The Compliance Landscape in Healthcare Provider Compensation 

Provider compensation is a minefield of compliance risks due to federal regulations like the Stark Law that, even individually, can be challenging to manage. With medical compensation management technology, these challenges can be more effectively addressed. For example, CMS has enacted nearly three dozen Stark Law exemptions, “each of which has its own set of complex rules and requirements with which providers must comply if they wish to be protected.” And that’s just a single applicable law.  

Managing that complexity requires tools that can accommodate the depth and breadth of relevant regulations and all their nuances. Spreadsheets, however, make it difficult from the start. Consider simply importing data from all groups. Even if the initial data transfer was flawless, post-import manual adjustments often never get updated in Excel at all. For example, RVUs not tracked in the EHR may never be manually tracked and keyed into Excel.  

Interoperability—integrating the compensation management platform directly with other systems, like the EMR and payroll—solves this problem. If the system encounters potential exceptions in the data, it can outright disallow them and/or automatically flag potential violations before they occur, allowing for proactive risk management.  

Compensation-related compliance risks are further complicated by the accelerating transition into value-based care models. A purpose-built compensation management tool, like Heisenberg II PC, can offer real-time updates, audit trails, or role-based access control—all critical features for maintaining compliance in a changing landscape where inadvertent errors can lead to significant penalties. 
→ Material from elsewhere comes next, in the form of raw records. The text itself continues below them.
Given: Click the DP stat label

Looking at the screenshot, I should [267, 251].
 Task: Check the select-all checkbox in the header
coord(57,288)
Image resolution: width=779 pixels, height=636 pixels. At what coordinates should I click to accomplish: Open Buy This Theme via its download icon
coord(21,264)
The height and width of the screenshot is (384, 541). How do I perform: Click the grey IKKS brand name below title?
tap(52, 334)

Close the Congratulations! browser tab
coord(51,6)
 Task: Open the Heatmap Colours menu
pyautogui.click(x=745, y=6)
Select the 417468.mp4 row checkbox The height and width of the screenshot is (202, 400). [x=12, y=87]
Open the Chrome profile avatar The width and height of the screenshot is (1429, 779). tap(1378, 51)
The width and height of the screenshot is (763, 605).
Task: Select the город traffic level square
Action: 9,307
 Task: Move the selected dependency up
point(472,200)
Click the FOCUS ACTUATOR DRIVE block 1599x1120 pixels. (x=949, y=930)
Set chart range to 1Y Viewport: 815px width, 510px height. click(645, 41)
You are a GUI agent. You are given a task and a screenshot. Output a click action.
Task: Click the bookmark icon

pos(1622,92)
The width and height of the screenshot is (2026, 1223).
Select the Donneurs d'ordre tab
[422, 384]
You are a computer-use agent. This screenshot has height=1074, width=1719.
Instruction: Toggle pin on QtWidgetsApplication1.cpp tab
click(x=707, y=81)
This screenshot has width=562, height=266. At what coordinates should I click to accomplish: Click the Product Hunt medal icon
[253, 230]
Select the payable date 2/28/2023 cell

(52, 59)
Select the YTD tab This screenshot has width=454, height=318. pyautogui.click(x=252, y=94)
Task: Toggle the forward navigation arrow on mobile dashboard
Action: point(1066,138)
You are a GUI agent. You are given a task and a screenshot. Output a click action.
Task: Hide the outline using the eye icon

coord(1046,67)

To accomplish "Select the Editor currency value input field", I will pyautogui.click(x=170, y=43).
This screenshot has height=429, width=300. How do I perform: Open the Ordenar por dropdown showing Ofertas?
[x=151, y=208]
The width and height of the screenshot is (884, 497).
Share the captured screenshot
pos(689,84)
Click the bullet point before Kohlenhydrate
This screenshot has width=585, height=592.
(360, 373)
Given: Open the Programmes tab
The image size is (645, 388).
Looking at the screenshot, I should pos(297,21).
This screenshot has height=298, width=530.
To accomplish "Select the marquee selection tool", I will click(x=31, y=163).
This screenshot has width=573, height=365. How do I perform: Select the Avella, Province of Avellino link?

The Compliance Landscape in Workforce Management 

Workforce management offers no less of a labyrinth of labor laws, accreditation requirements (like tracking expired credentials), and clinical licensure standards. Systems and processes for tracking these items are, again, either manual and/or housed in a system limited to one department or function. 

Worse, the data is rarely available to the frontline manager in real-time at the moment of scheduling, so decisions that fall afoul of regulatory requirements can easily get made in the heat of the moment. Managing qualifications, shifts, overtime, and labor costs thus becomes an exercise in complexity that Excel spreadsheets are ill-equipped to handle. That also imposes a compliance burden unless the platform used, like Einstein II, can handle credentialing to make sure labor is both fully vetted and a good fit for staffing needs. 

Here too, the purpose-built platform can leverage a combination of interoperability, automation, and intelligent decision-making. By integrating staffing, onboarding, scheduling, invoicing/billing, and compliance management together in a single source of truth system, the technology can reduce the manual burden, minimizing both the risk of human error and FTE hours among administrators. 

Conclusion 

In short, the risks of persisting with outdated tools are too significant to ignore, making the adoption of digital healthcare solutions not just a preference, but a necessity. Purpose-built technology platforms like Heisenberg II and Einstein II offer healthcare organizations the tools to manage provider compensation and the workforce effectively while rigorously meeting compliance and risk management mandates. Such platforms can meet and tame the complexity of compliance in the healthcare space. By investing in these advanced systems, the organization can be confident that every function and transaction is executed accurately with as little legal risk as possible.